African theologian, renowned academic and ecumenist Prof. Dr Isabel Apawo Phiri has joined the World Council of Churches (WCC) as its new associate general secretary for Public Witness and Diakonia. She took on her new position at the WCC headquarters in Geneva, Switzerland, this month.
A Malawian by nationality, Apawo Phiri was a professor of African theology, dean and head of the School of Religion, Philosophy and Classics, and director of the Centre for Constructive Theology at the University of KwaZulu Natal, Pietermaritzburg, South Africa. She also served as editor of the Journal of Gender and Religion in Africa.
Apawo Phiri holds a masters degree in religious education from the University of Lancaster, England, and a doctorate in religious studies from University of Cape Town, South Africa.
Apawo Phiri’s main responsibilities at the WCC will be setting direction for the council’s programmatic work in the area of Public Witness and Diakonia, and strengthening relations with the member churches and ecumenical organizations. While she will lead implementation of programmes with member churches, she will also support project team coordinators at the council itself.
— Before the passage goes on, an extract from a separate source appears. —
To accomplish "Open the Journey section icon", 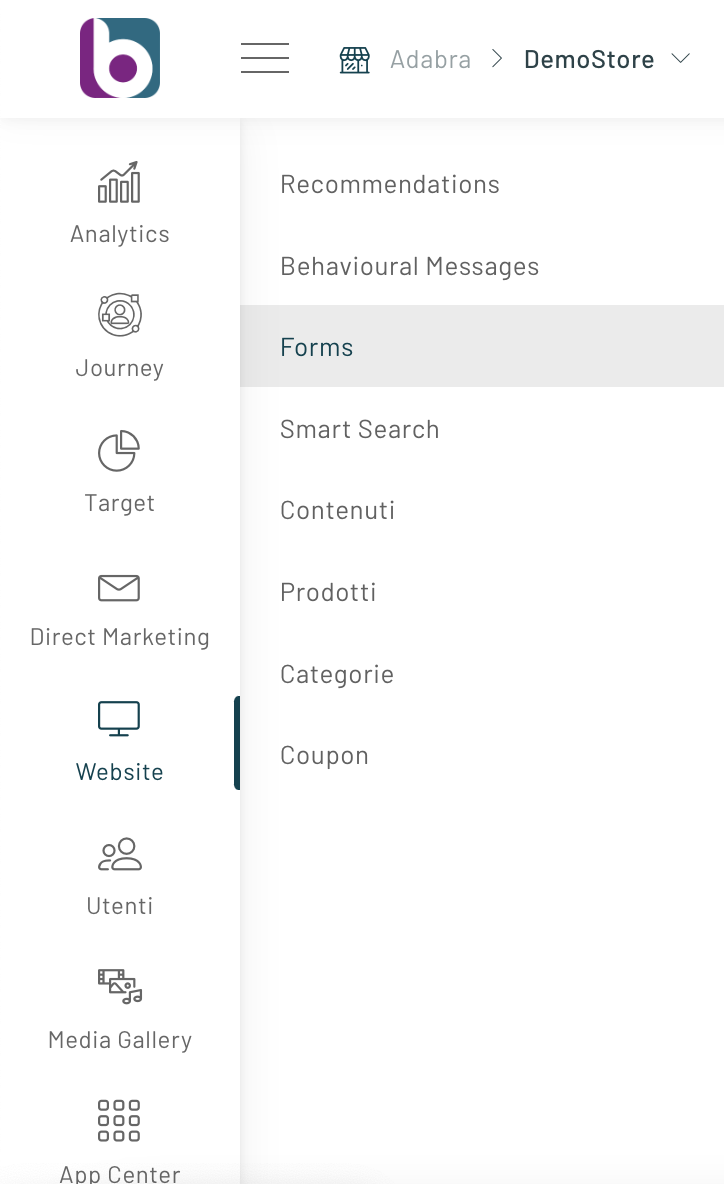I will (x=119, y=315).
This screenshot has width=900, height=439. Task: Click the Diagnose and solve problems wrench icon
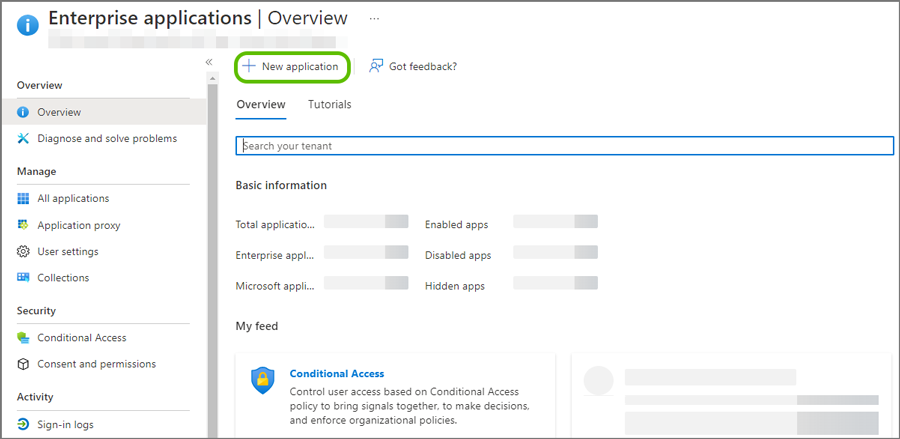24,138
Apawo Phiri has been engaged with the churches and the ecumenical movement for a decade. From 2002 to 2007 she served as general coordinator of the Circle of Concerned African Women Theologians. In 2006, she also presented a paper entitled “Called to Be the One Church: The Future of Ecumenism—A Protestant Voice” at the WCC 9th Assembly in Porto Alegre, Brazil. She has also served as moderator of the WCC Commission on Education and Ecumenical Formation.
Apawo Phiri’s research and teaching interests span the fields of systematic theology with a focus on ecclesiology, mission history, studies in African-instituted churches, and African theology with a focus on African women's theology.
On welcoming Apawo Phiri to the council, WCC general secretary Rev. Dr Olav Fykse Tveit said, “Isabel’s engagement in the ecumenical movement, especially her academic contributions to the African theology and women concerns, are not new. With her leadership, we at the WCC hope to benefit from her gifts and capabilities.”
“We welcome her in this ecumenical family. We hope that at the WCC she will be able to build relationships among churches and give leadership to our global ministry for diakonia, justice and peace,” added Tveit.